Majahual used to be a sleepy fishing village, similar to what Xcalac looked like. Now, Majahual receives, during high season, about 15,000 tourists a week (6,000 to 8,000 during low season). The 5 days before and after Christmas will see up to 30,000! And despite Majahual’s little to no infrastructure, the federal government is developing (as an important stakeholder) full service accommodation to be sold to non-residents as holiday homes. A new six-vessel cruise ship port and proposed international airport are in development and the population is estimated to grow from less than 1000 to 100,000 in the next 15 to 20 years. The resorts are comprised of individual units, all completely wired with electricity, internet, and other services and currently employs 16% of households in Majahual. As one might assume, most tourism operations are owned and operated by people outside of the community. The amenities available, such as doctors, electricity, etc. are reserved for the high paying tourists, and kids are opting out of school in order to snag jobs in the tourism industry, whether in resorts or helping out in their parent’s establishments. After seeing the drastic way mass tourism has negatively affected Cancun, Playa del Carmen, and now Progresso too, it is a wonder that the government continues to carry on, full strength, their development and expansion plans in Majahual without reassessing or making changes to the Cancun model being used.

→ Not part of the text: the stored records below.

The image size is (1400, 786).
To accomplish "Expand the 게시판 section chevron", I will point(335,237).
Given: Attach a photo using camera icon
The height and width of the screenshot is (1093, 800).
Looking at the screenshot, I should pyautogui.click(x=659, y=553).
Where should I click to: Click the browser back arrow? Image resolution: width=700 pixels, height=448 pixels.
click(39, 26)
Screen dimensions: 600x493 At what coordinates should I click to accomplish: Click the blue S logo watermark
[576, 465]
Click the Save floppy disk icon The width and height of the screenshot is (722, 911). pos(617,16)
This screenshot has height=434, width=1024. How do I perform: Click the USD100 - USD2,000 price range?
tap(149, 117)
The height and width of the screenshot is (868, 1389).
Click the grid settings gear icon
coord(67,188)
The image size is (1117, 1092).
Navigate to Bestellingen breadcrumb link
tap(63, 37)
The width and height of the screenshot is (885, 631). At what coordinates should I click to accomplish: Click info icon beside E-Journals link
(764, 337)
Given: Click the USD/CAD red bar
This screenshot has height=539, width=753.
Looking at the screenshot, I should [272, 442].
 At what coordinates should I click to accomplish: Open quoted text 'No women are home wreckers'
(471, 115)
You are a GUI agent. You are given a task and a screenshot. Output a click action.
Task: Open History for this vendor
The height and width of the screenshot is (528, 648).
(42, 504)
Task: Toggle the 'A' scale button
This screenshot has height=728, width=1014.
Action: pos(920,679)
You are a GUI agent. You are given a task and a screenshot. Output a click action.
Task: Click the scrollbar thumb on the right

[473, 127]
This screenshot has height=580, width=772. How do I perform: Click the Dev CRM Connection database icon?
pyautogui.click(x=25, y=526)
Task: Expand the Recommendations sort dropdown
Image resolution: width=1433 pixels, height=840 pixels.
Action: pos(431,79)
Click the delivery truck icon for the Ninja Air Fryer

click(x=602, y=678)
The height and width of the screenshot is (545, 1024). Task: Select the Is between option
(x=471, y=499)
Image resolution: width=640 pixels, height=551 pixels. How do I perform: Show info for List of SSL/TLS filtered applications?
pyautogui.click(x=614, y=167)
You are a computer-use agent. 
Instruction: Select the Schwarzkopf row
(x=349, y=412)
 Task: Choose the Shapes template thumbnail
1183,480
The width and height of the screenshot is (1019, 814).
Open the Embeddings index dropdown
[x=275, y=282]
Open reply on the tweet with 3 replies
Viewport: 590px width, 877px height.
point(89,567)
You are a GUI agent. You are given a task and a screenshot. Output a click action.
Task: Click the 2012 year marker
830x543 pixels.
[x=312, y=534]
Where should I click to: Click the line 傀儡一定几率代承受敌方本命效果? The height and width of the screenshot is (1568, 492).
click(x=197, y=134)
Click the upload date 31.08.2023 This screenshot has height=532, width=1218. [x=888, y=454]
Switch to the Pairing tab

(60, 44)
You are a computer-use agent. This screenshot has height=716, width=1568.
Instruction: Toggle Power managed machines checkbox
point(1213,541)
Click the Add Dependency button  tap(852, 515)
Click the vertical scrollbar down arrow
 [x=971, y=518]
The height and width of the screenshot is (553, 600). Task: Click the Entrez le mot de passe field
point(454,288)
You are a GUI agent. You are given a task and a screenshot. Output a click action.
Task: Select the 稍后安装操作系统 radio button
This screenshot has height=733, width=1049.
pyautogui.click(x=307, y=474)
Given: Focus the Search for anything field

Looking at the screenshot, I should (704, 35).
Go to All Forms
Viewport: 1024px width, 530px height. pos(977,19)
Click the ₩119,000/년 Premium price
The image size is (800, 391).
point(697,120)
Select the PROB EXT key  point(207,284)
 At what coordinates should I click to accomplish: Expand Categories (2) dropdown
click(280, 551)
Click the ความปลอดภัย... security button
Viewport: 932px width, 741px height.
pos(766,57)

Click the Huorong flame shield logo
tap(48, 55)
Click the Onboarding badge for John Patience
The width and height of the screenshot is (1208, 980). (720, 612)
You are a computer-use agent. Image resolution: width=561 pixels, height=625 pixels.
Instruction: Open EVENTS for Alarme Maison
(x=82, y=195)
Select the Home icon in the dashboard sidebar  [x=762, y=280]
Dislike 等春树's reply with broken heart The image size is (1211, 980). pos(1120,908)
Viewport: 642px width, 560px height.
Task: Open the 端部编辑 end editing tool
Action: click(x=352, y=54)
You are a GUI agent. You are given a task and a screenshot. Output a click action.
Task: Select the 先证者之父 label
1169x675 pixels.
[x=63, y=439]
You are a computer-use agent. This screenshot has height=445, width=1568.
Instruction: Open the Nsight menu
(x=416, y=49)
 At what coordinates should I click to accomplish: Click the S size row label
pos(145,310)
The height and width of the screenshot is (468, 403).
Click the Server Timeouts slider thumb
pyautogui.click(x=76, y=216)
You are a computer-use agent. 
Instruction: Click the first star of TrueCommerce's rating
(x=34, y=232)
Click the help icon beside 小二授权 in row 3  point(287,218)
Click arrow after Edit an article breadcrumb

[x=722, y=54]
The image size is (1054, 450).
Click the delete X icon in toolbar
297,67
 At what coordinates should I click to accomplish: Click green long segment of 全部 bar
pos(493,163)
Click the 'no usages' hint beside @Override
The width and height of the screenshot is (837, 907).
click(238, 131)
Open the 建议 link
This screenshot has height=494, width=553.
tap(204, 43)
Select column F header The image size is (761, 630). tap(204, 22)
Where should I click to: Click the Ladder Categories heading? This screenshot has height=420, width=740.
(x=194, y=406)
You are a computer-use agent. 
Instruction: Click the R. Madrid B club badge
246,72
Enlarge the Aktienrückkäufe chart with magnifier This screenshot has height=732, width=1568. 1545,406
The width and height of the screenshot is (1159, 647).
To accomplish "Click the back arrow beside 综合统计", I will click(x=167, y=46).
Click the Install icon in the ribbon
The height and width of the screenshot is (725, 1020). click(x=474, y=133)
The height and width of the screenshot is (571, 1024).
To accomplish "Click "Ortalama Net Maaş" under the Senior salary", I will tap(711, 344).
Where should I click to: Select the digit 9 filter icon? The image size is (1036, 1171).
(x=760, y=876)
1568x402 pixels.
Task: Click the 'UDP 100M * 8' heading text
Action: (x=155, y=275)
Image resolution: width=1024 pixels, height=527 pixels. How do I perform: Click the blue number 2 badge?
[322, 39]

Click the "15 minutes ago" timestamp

Tourism websites advise that if traveler’s want a more laid back visit to Majahual to avoid days when cruises are there. “When the cruise ships are not in Mahahual, you can sit quietly at the beach side bars and enjoy a quite (their typo, not mine) drink.” Our visit to Majahual was sans cruise ship, but tranquil and quiet are probably the last words I’d use to describe the place. Vendors pushed their wares not only on the street but at your blanket and your table on the beach, shouting their prices over the loud mariachi music blasting nearby. A few conversations with vendors revealed that the month, the peak of the high season, was proving to be awful for business and all around slow. They bemoaned the loss of profits and disappointment in the season.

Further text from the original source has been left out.